The sampling strategy matters. Uniform sampling over episodes overrepresents recent interactions because there are more of them. CLS theory requires interleaving recent and distant episodes. We sample uniformly over time periods, not episodes, ensuring old and new experience receive equal representation.

3.3 Integration With Inference

At inference time, the model receives relevant schemas and specific episodes alongside its standard context. Consolidation improves inference two ways. Schemas are more compact and more general than raw episodes. A schema like "this user asks follow-up questions about error handling after receiving code" is more useful than the five specific episodes that demonstrate it. And by pruning subsumed episodes, the store shrinks, so retrieval precision improves because there are fewer redundant entries to confuse the retrieval system.

3.4 Scope

The Consolidation Loop leaves model weights untouched. It operates entirely on an external memory store, making it adjacent to RAG, except that RAG retrieves from a static store. The Consolidation Loop makes the store dynamic and self-organizing. And unlike Ralph Wiggum or other agent loops, there is no task. The optimization target comes from the CLS objective internally, with no external prompt.

None of the individual components are novel. Episode logging, schema extraction, memory graphs, interleaved replay are all established. The argument is that these should be combined into a background process that runs without prompting, that the choice of objective function matters and produces testable differences, and that the absence of this process in current systems is a real limitation, not an engineering convenience.

4. Experiments

4.1 Core Hypothesis

A system with idle consolidation outperforms an equivalent system without it, given identical interaction history and retrieval infrastructure.

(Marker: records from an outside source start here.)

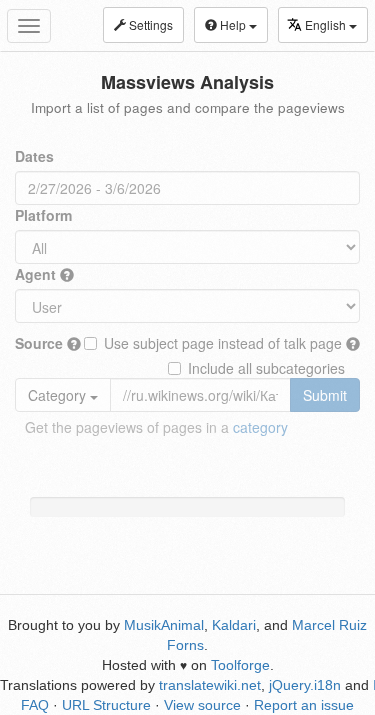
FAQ (35, 705)
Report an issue (304, 705)
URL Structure (106, 705)
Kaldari (234, 625)
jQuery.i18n (305, 685)
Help (233, 24)
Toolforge (240, 665)
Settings (149, 24)
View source (202, 705)
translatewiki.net (210, 685)
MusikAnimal (164, 625)
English (327, 24)
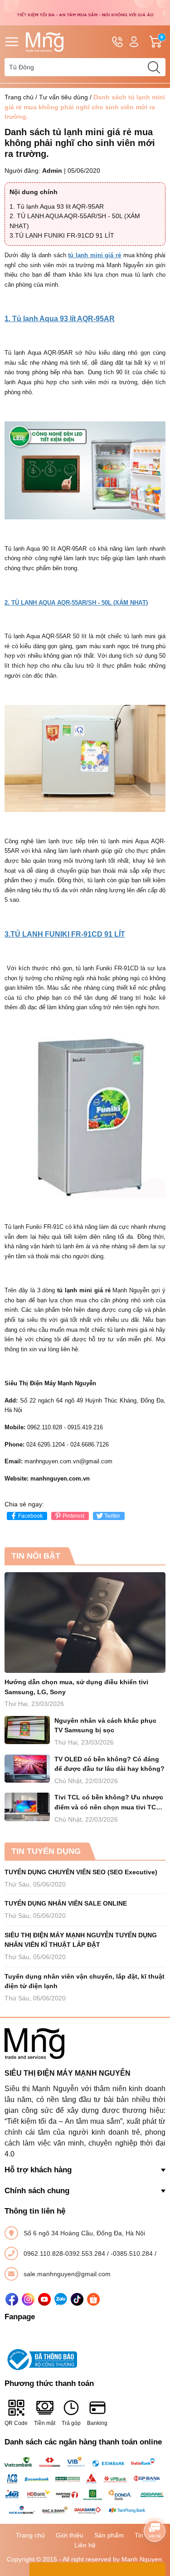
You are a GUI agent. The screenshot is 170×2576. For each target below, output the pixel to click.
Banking (97, 2423)
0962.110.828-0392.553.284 (65, 2253)
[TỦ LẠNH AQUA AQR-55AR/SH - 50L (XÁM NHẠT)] (85, 758)
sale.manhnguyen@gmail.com (67, 2274)
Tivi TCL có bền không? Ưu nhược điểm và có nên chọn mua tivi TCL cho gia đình (108, 1803)
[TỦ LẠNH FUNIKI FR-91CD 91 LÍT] (85, 1117)
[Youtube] (44, 2299)
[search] (154, 67)
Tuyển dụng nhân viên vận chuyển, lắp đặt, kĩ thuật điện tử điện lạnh (85, 1981)
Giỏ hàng (162, 42)
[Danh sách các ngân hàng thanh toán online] (85, 2486)
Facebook (30, 1516)
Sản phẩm (109, 2535)
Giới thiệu (69, 2535)
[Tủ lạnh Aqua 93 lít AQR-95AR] (85, 470)
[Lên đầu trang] (154, 2505)
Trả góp (71, 2423)
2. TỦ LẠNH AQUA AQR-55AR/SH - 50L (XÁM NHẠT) (76, 602)
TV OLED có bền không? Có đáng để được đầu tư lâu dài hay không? (109, 1764)
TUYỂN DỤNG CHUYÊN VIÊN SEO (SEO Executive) (81, 1872)
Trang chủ (19, 97)
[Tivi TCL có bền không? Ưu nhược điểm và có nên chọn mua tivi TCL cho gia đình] (27, 1807)
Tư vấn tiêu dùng (63, 97)
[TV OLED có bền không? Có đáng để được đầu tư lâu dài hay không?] (27, 1769)
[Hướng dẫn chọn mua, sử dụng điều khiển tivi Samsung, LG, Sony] (85, 1622)
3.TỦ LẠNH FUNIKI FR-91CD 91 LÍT (62, 235)
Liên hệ (85, 2545)
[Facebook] (12, 2299)
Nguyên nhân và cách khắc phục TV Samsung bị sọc (105, 1725)
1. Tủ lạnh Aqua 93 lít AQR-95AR (57, 206)
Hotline (117, 42)
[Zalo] (60, 2299)
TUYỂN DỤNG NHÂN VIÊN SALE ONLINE (66, 1903)
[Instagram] (28, 2299)
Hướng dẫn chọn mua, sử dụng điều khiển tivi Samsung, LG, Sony (76, 1687)
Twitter (112, 1516)
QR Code (16, 2423)
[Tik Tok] (77, 2299)
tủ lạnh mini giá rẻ (94, 255)
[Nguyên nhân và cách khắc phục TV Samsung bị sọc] (27, 1730)
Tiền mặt (44, 2423)
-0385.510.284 (133, 2253)
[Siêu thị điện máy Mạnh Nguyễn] (85, 12)
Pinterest (73, 1516)
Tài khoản (134, 42)
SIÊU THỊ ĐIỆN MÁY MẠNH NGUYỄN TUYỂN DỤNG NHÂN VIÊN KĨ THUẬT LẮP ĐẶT (81, 1940)
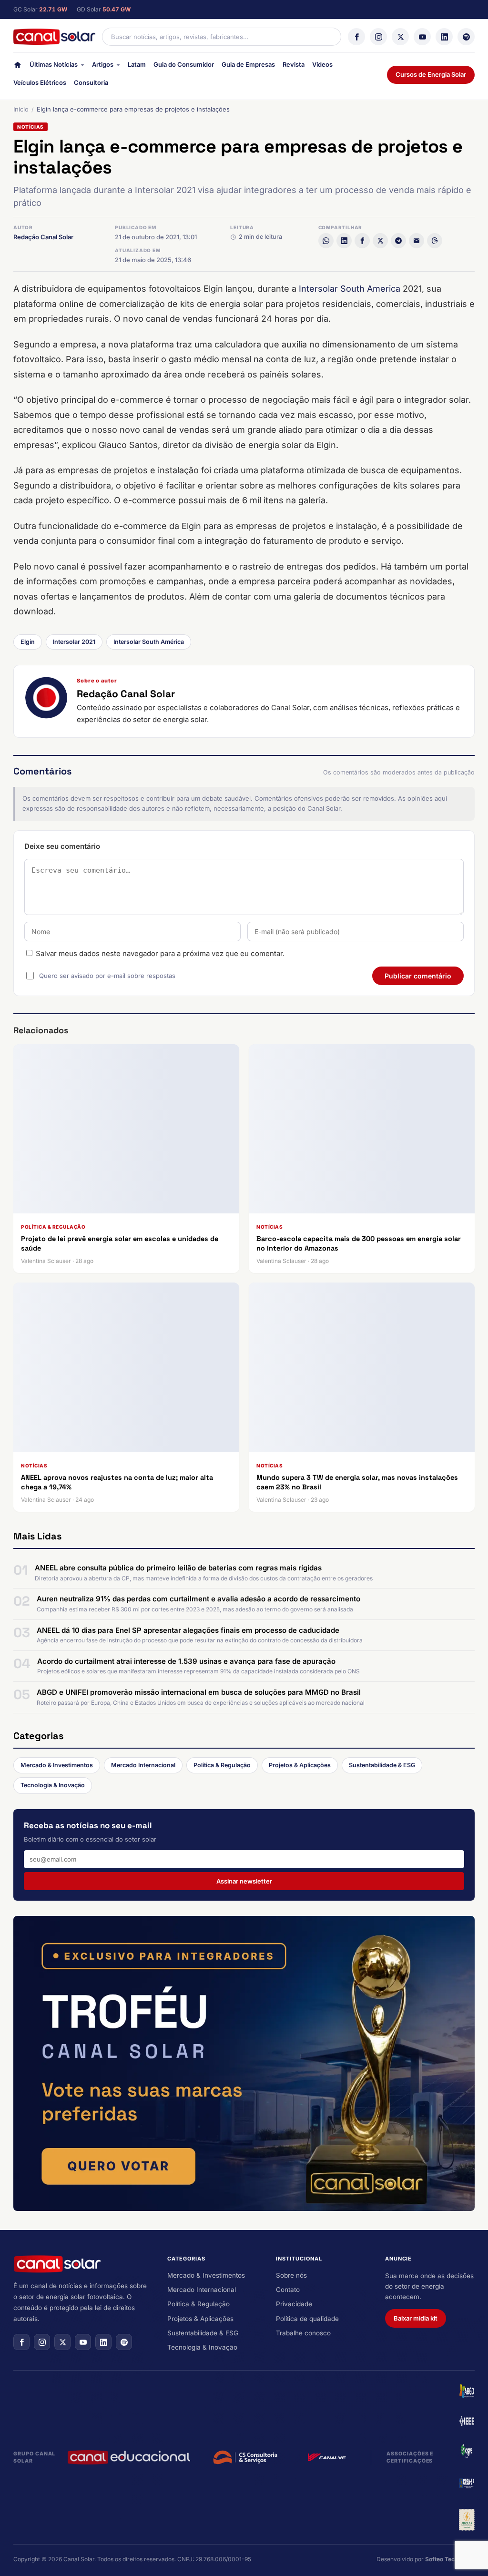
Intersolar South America (349, 289)
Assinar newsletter (244, 1881)
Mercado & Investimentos (56, 1765)
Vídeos (322, 64)
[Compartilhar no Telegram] (398, 240)
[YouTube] (422, 36)
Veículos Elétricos (39, 82)
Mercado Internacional (143, 1765)
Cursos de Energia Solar (431, 74)
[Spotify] (466, 36)
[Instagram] (378, 36)
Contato (288, 2289)
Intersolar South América (148, 641)
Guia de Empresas (248, 64)
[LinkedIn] (444, 36)
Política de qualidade (307, 2318)
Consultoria (91, 82)
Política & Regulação (222, 1765)
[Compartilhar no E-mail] (416, 240)
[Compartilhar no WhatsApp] (326, 240)
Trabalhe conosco (303, 2333)
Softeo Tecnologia (450, 2559)
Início (21, 109)
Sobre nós (291, 2275)
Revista (294, 64)
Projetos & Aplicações (300, 1765)
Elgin (27, 641)
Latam (137, 64)
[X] (400, 36)
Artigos (102, 64)
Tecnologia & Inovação (52, 1785)
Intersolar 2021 (74, 641)
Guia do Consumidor (183, 64)
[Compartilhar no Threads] (434, 240)
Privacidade (294, 2304)
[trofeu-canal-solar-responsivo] (244, 2063)
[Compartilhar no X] (380, 240)
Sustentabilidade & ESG (382, 1765)
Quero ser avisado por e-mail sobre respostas (107, 975)
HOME (17, 67)
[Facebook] (356, 36)
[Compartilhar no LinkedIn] (344, 240)
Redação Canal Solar (43, 237)
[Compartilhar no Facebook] (362, 240)
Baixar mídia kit (415, 2318)
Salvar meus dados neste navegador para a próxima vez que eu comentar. (160, 953)
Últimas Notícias (54, 64)
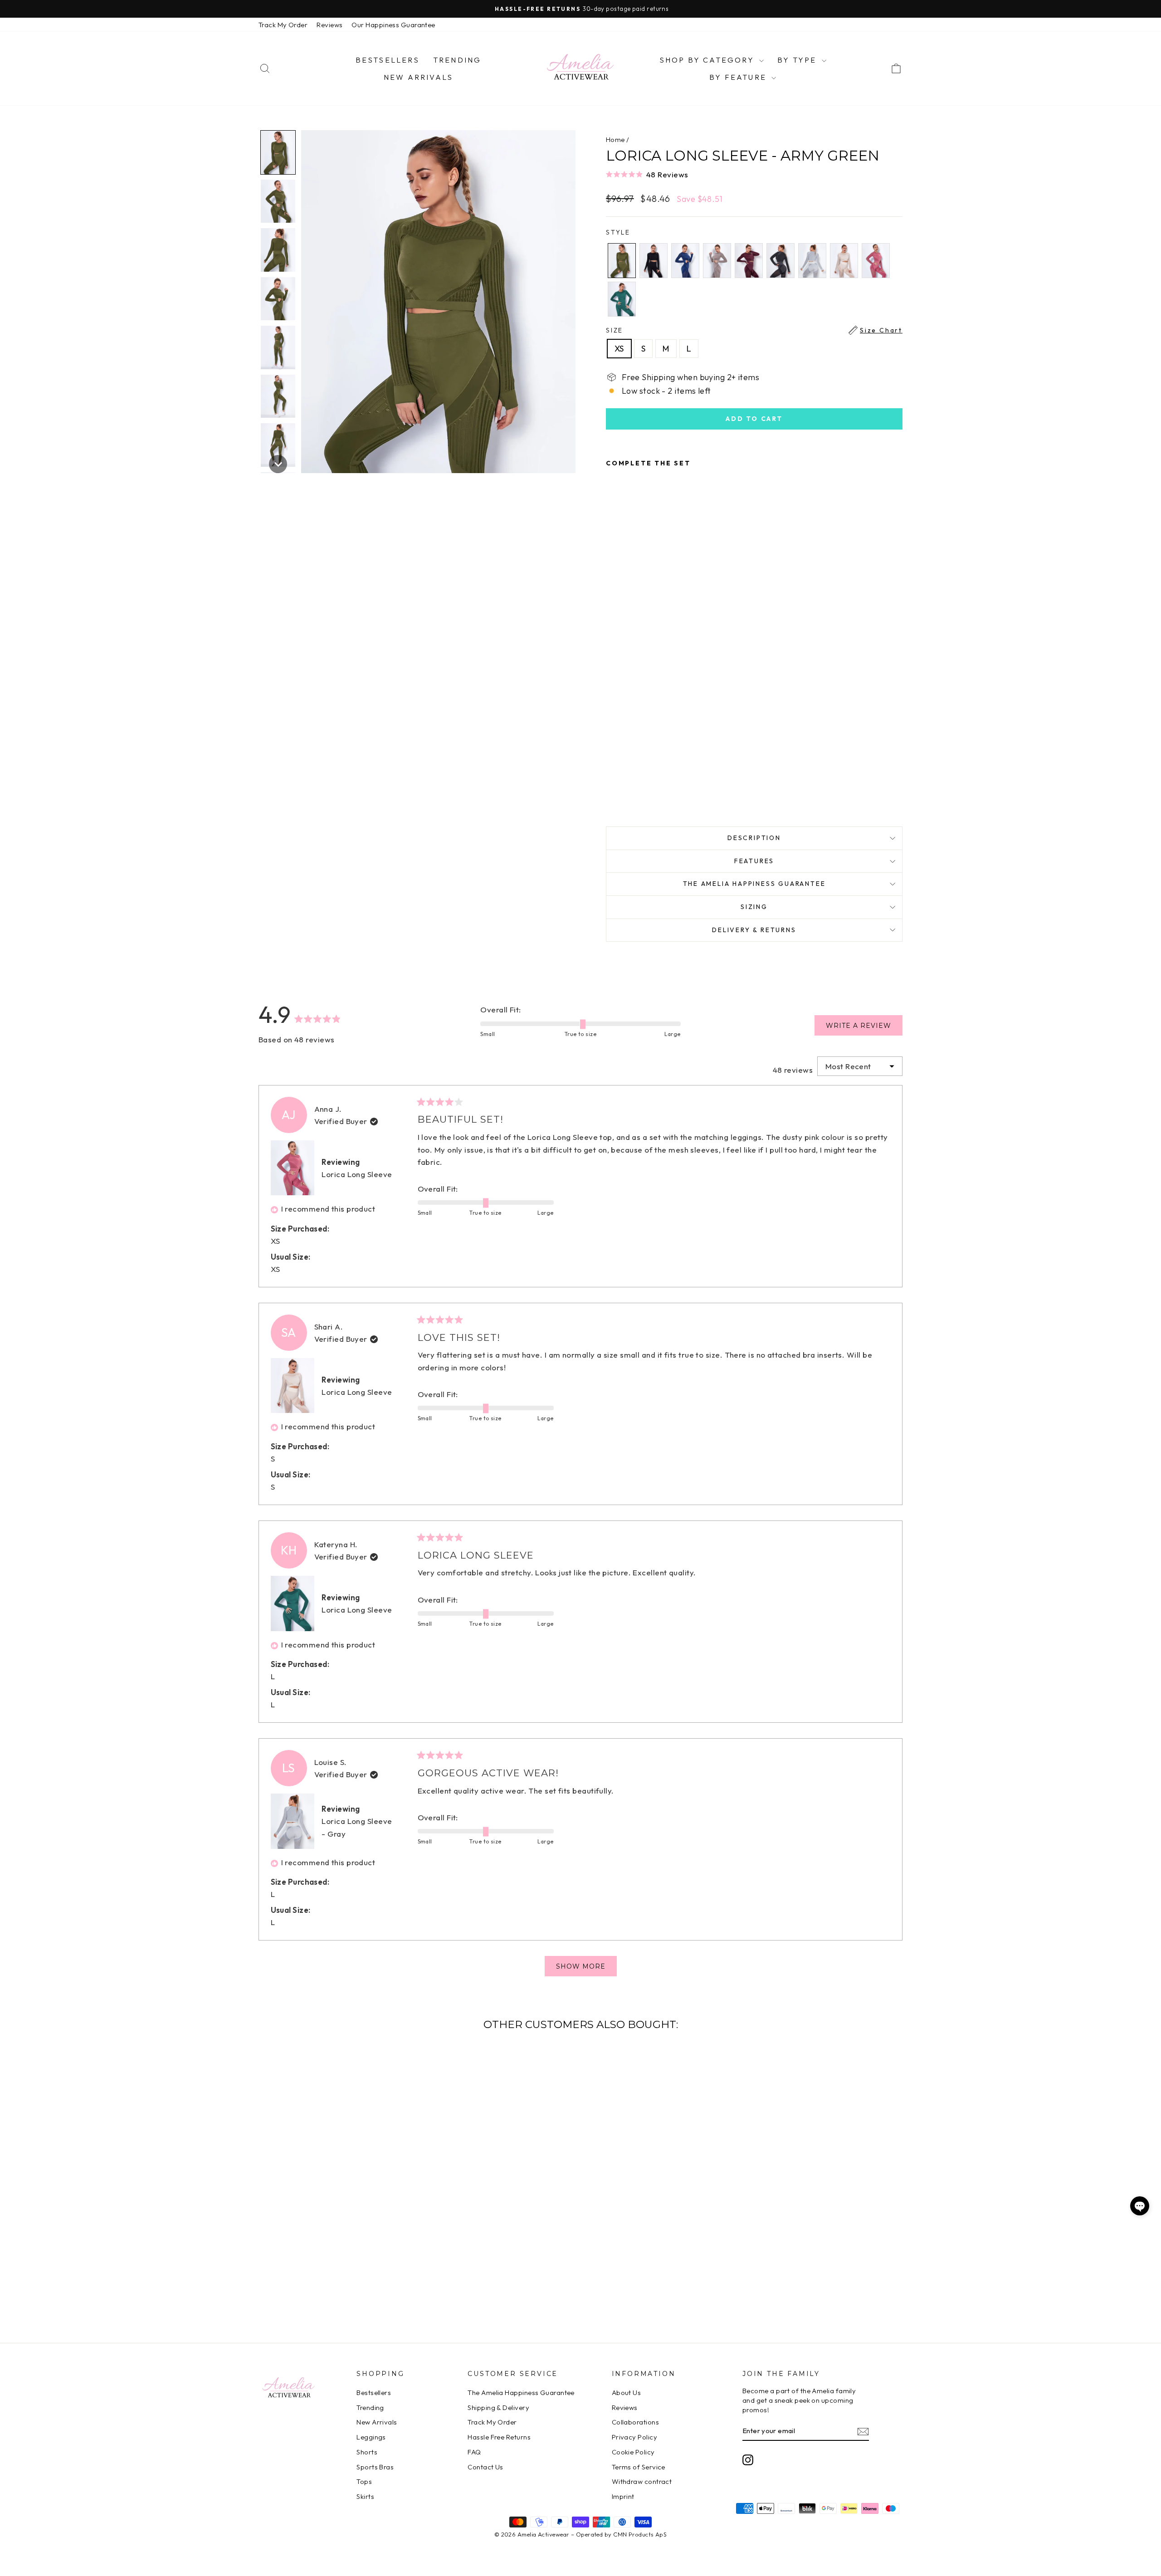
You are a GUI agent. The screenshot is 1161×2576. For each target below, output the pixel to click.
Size (754, 330)
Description (754, 838)
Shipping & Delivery (498, 2407)
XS (619, 348)
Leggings (371, 2437)
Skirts (365, 2496)
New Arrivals (418, 77)
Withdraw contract (642, 2481)
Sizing (754, 907)
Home (615, 139)
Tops (364, 2481)
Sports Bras (375, 2467)
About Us (626, 2392)
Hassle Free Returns (499, 2437)
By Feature (739, 77)
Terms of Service (638, 2467)
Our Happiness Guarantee (393, 24)
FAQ (474, 2452)
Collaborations (635, 2422)
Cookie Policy (633, 2452)
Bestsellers (388, 59)
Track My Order (283, 24)
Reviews (329, 24)
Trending (457, 59)
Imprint (623, 2496)
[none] (278, 152)
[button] (754, 174)
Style (618, 232)
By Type (798, 59)
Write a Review (864, 1028)
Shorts (366, 2452)
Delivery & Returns (754, 930)
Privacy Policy (634, 2437)
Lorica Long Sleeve (357, 1174)
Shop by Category (708, 59)
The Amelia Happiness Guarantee (754, 884)
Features (754, 861)
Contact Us (485, 2467)
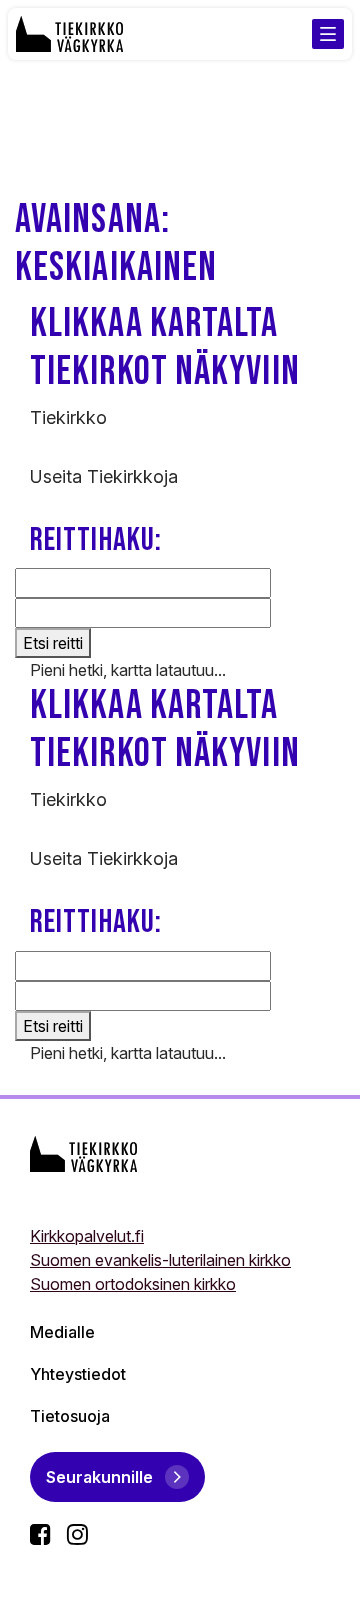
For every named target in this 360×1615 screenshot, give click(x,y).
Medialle (62, 1332)
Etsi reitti (53, 643)
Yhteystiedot (78, 1374)
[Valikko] (328, 34)
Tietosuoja (70, 1416)
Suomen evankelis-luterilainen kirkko (160, 1260)
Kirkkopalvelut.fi (87, 1236)
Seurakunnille (99, 1477)
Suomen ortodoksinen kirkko (133, 1284)
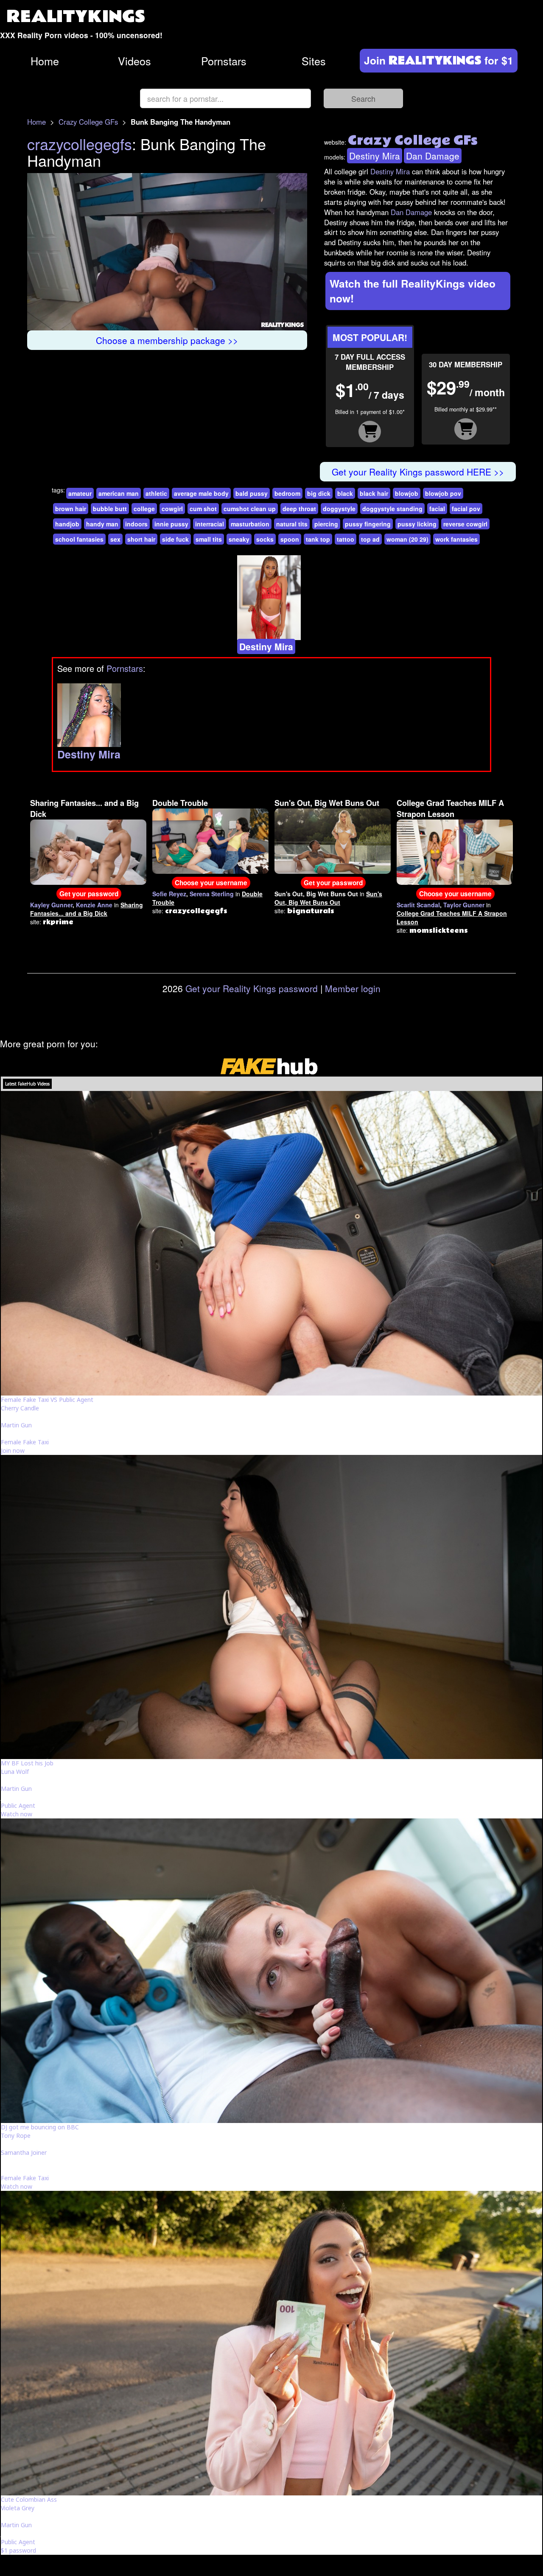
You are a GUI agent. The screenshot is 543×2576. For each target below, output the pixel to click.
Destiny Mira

The control matters. Give both systems 100 past interactions and a vector database. Both can retrieve relevant episodes at inference time. The question: does reorganization produce improvements beyond what retrieval alone achieves?

4.2 Transfer Across Contexts

A simulated user interacts with the system across 50 sessions on diverse topics. Some topics share structural patterns (e.g., the same debugging strategy applies in Python and Rust). After the interaction phase, test on new instances of shared patterns in unseen contexts.

Conditions: (A) raw episode retrieval, (B) CLS replay consolidation, (C) rate-distortion compression only.

Prediction: B outperforms A and C on transfer tasks. C outperforms A on retrieval speed but not transfer.

4.3 Degradation Under Memory Pressure

The system accumulates 500+ sessions. Memory store has a size constraint.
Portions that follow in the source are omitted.